SECTION 4.8 Environmental Matters. Except as set forth in Schedule 4.8 or as could not be reasonably expected to have a Material Change:
(a) the operations and activities of Seller (in respect of the Business and the Assets) and of the Companies (including the Mexican Assets) are in compliance with all applicable Environmental Laws;
(b) none of Seller (in respect of the Business and the Assets) or any of the Companies, the Mexican Assets or the Fee Properties is subject to any existing, pending or, to Seller’s Knowledge, threatened Legal Proceedings under any Environmental Law;
(c) all USA Permits and Mexican Permits, if any, required to be obtained by Seller or the Companies under any Environmental Law in connection with the Business or their respective properties, and the Assets and Mexican Assets have been obtained or filed and are valid and currently in full force and effect, and if filed, the relevant USA Permits or Mexican Permits, which shall be delivered by the Closing Date;
(d) there has been no Release created or caused by Seller or any of the Companies of any Hazardous Material into the environment or, to the Knowledge of Seller, in connection with the Business, the Assets, the Mexican Assets or the Fee Properties;
(e) no Environmental Condition created or caused by Seller or any of the Companies exists at any of the Real Property; and
(f) none of Seller or any of the Companies is subject to liability under applicable Environmental Laws arising in connection with the transportation and off-site disposal or arrangement thereof of any Hazardous Materials by Seller or an Affiliate of Seller from Hazardous Materials that resulted from the Business that are Released or threatened to be Released from any non-Real Property.
SECTION 4.9 Employee and Benefit Matters.
(a) Schedule 4.9(a) sets forth a true, correct and complete list, as of the date set forth therein, of all Business Employees and the name of each Business Employee’s employer. The list described in the preceding sentence shows each such employee’s name, job title, hire date, work location, employer’s name, accrued and unused vacation, accumulated severance entitlement (calculated as of November 6, 2007) and current base salary or base wages. There are no Business Employees principally employed in the United States.

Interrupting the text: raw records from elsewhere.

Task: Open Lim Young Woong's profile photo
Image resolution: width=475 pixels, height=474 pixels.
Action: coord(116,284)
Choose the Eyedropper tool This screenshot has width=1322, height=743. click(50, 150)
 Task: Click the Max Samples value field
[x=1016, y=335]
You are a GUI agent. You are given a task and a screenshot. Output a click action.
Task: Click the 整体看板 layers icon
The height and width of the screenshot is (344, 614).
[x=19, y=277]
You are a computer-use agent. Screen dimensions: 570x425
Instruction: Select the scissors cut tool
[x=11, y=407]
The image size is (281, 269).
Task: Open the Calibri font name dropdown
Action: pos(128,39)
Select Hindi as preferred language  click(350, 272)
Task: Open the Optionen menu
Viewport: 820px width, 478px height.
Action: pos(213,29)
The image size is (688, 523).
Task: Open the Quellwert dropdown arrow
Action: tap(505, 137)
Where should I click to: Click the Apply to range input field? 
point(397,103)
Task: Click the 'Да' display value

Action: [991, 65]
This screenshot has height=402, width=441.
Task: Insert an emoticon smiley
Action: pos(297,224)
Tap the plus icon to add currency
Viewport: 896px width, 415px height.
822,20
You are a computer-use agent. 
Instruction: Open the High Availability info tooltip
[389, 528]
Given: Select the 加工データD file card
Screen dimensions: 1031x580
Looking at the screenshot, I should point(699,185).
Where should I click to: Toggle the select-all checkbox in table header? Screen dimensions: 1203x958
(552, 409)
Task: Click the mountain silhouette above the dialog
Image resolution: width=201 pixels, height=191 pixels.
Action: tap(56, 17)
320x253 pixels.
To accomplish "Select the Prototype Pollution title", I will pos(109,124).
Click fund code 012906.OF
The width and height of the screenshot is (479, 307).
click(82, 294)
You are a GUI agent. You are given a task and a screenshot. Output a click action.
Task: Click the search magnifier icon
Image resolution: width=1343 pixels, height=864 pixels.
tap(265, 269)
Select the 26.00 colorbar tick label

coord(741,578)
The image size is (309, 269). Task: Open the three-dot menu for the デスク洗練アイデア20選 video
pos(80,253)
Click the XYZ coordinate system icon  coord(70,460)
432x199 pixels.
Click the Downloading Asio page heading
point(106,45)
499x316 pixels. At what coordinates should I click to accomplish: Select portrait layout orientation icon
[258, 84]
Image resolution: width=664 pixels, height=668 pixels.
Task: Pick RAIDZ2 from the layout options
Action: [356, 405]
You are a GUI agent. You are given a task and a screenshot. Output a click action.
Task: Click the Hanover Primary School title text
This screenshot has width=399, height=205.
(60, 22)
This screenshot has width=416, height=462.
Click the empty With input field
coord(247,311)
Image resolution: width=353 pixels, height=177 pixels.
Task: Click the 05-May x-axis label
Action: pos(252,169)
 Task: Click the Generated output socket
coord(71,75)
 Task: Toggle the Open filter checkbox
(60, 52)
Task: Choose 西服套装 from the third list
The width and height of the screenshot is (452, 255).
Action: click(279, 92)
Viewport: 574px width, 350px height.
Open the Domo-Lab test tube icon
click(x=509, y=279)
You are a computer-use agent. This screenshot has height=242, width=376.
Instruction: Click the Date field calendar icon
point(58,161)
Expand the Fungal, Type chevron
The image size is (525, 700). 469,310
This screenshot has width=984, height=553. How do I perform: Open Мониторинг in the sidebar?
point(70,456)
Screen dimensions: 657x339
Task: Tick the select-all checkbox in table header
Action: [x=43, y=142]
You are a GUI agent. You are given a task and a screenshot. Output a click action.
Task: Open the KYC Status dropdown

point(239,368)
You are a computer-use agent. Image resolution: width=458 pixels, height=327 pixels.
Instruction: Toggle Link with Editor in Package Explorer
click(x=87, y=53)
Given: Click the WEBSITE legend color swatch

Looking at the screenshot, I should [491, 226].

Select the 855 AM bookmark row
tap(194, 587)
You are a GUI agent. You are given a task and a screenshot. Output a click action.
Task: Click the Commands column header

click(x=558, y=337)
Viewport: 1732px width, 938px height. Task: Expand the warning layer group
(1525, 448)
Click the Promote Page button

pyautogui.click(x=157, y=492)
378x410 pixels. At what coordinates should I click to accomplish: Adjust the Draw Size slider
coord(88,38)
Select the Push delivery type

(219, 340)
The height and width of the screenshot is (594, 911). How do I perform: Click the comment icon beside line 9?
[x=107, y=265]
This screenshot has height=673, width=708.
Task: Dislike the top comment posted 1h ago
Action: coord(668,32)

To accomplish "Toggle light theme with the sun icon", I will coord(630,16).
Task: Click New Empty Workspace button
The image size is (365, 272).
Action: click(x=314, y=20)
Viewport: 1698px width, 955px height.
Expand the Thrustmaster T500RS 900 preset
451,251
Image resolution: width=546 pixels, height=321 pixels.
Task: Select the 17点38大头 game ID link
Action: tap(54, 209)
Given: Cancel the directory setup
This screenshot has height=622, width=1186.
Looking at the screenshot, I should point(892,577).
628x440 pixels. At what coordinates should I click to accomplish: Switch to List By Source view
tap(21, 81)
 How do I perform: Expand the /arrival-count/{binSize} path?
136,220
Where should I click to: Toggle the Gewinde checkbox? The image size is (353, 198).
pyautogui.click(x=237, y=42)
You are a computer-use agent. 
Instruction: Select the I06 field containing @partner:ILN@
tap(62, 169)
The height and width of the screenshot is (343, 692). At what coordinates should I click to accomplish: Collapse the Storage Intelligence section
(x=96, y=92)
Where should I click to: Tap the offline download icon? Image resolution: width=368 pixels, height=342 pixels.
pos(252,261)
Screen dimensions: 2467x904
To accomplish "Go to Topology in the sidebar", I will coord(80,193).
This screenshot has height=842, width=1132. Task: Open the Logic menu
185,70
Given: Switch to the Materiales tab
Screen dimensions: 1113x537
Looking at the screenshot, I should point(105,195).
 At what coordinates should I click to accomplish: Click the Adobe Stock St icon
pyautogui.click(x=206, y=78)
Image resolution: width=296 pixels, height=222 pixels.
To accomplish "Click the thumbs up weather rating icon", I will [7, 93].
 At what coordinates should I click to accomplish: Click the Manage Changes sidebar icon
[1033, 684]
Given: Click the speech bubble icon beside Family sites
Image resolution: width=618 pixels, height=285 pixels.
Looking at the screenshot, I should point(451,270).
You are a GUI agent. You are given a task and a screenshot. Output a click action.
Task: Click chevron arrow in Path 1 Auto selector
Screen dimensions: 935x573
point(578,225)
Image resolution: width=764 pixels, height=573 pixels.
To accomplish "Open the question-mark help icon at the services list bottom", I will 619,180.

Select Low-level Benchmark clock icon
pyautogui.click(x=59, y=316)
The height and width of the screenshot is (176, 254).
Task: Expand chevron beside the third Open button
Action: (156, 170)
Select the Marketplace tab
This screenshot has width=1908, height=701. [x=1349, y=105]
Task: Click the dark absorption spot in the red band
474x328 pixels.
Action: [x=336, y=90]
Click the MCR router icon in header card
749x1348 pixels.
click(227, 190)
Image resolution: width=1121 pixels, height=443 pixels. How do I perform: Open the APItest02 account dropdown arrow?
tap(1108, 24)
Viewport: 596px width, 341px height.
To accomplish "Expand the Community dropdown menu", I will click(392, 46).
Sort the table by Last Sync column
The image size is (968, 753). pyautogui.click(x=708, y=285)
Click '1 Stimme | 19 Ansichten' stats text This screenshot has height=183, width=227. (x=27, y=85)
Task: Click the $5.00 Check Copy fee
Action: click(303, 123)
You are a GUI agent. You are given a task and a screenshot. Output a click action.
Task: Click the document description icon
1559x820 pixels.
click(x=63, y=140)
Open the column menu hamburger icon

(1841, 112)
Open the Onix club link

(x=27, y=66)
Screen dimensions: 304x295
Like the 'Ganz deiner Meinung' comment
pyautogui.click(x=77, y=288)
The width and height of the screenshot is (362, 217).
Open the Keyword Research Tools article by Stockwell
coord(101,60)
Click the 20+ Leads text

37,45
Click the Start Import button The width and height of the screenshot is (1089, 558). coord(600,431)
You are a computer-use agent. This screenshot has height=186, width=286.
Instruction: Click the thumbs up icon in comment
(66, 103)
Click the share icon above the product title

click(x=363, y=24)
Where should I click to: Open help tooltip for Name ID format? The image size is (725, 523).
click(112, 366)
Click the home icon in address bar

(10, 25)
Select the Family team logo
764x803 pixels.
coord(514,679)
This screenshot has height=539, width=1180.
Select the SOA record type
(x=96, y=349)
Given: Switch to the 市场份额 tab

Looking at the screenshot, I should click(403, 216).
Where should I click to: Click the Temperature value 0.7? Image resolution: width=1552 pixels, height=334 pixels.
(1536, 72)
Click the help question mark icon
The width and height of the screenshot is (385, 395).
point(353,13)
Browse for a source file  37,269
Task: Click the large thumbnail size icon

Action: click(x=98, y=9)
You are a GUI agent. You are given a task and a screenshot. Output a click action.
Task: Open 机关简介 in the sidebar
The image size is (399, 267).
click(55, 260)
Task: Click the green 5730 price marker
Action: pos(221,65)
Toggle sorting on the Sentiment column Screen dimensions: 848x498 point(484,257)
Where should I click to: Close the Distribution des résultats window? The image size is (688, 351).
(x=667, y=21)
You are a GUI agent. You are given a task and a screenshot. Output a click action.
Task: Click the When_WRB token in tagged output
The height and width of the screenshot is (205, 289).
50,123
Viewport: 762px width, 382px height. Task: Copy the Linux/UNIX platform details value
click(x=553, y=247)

No changes in such base salary or base wages for such employees have been made, promised or authorized since June 30, 2007. There are no loans or other obligations payable or owing by Seller or any of the Companies to any such employee, except salaries, wages, bonuses and salary advances and reimbursement of expenses incurred and accrued in the ordinary course of business, nor are any loans or debts payable or owing by any such individuals to Seller or any of the Companies nor has Seller or any of the Companies guaranteed any of such individual’s respective loans or obligations.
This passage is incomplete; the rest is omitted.